**Passage to read:**
[BEGIN]
If you’re visibly associated with a corporate blog should you also write a personal blog? If you do how far can you push your own opinions, especially when they might differ from the official stance at your company? Could your personal blog come back to hurt the company you work for? Might co-workers find your blog and begin to think less of you? Could any of these things ultimately hurt your career?
These are some of the questions Kristine is wondering about at the moment and which led her to start a thread at Small Business Forum to get some feedback.
Here’s the dilemma. I know (and I can’t emphasize this strongly enough) that I would talk about everything. It’s very unlikely that any subject would be off limits, and I would be honest.
Several of my work friends are very computer literate, read blogs already, and would certainly find the blog. Not to mention customers for our companies, who read the blogs I write for work under my own name, who could also easily find a personal blog if I wrote as myself.
my options, as I see them, are three. 1)Don’t have a personal blog at all, 2)write the personal blog under some sort of penname, or 3) say the heck with it and write it as myself and take the consequences as they come.
The issue isn’t one that really has an answer and definitely not one answer that would apply to all people and companies. In the end this is one of those decisions you have to make for yourself and Kristine will need to evaluate and weigh the pros and cons and decide what’s best for her.
Can you do something to prevent employers from discovering your blog? If you put something online you have to accept that anyone might find it. Writing under a pen name will work only so far, though it can help to hide things to some extent. Another option is adding a noindex meta robots tag or using a robots.txt file to let search engines know not to index your personal blog. You can also make sure not to tell anyone with a connection to your company abut your blog. By making your blog harder to find it becomes less likely someone will find it. Of course if you make it so hard to find why have a blog in the first place?
[END]
**What needs to be done:** Repeat word for word the part of the post on personal blogging that begins at "Can you do something" and stops after "the first place?".

**Dataset:**
[BEGIN]
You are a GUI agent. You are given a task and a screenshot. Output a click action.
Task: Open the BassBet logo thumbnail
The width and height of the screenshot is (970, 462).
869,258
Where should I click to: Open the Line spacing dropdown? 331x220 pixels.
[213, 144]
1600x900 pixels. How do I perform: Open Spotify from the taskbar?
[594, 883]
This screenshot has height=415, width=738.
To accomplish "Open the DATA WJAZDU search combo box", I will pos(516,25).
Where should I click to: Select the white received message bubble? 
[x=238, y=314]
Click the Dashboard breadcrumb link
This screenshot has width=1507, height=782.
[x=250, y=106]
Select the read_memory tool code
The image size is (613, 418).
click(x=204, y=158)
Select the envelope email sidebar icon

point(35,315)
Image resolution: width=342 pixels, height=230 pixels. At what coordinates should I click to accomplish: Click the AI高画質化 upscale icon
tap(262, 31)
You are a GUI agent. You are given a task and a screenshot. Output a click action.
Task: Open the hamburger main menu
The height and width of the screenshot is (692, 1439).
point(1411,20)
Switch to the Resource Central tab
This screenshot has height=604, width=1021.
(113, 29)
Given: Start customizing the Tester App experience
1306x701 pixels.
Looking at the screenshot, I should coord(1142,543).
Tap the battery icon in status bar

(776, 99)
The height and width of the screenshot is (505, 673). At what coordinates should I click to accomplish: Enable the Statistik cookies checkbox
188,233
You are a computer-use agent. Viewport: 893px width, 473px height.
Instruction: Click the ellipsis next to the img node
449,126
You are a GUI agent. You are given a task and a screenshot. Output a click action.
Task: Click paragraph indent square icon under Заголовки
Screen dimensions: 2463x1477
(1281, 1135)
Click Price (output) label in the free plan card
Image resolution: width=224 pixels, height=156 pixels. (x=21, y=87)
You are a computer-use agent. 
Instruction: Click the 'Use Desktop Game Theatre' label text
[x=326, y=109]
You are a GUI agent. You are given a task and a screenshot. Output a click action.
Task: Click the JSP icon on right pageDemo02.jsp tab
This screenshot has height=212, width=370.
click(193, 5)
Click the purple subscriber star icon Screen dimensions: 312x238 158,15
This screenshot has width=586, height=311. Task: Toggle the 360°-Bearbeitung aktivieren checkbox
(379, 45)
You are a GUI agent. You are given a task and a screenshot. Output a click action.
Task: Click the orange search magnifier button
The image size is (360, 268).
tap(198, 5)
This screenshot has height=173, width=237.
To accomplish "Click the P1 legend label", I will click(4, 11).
[END]
**Response to this task:**
Can you do something to prevent employers from discovering your blog? If you put something online you have to accept that anyone might find it. Writing under a pen name will work only so far, though it can help to hide things to some extent. Another option is adding a noindex meta robots tag or using a robots.txt file to let search engines know not to index your personal blog. You can also make sure not to tell anyone with a connection to your company abut your blog. By making your blog harder to find it becomes less likely someone will find it. Of course if you make it so hard to find why have a blog in the first place?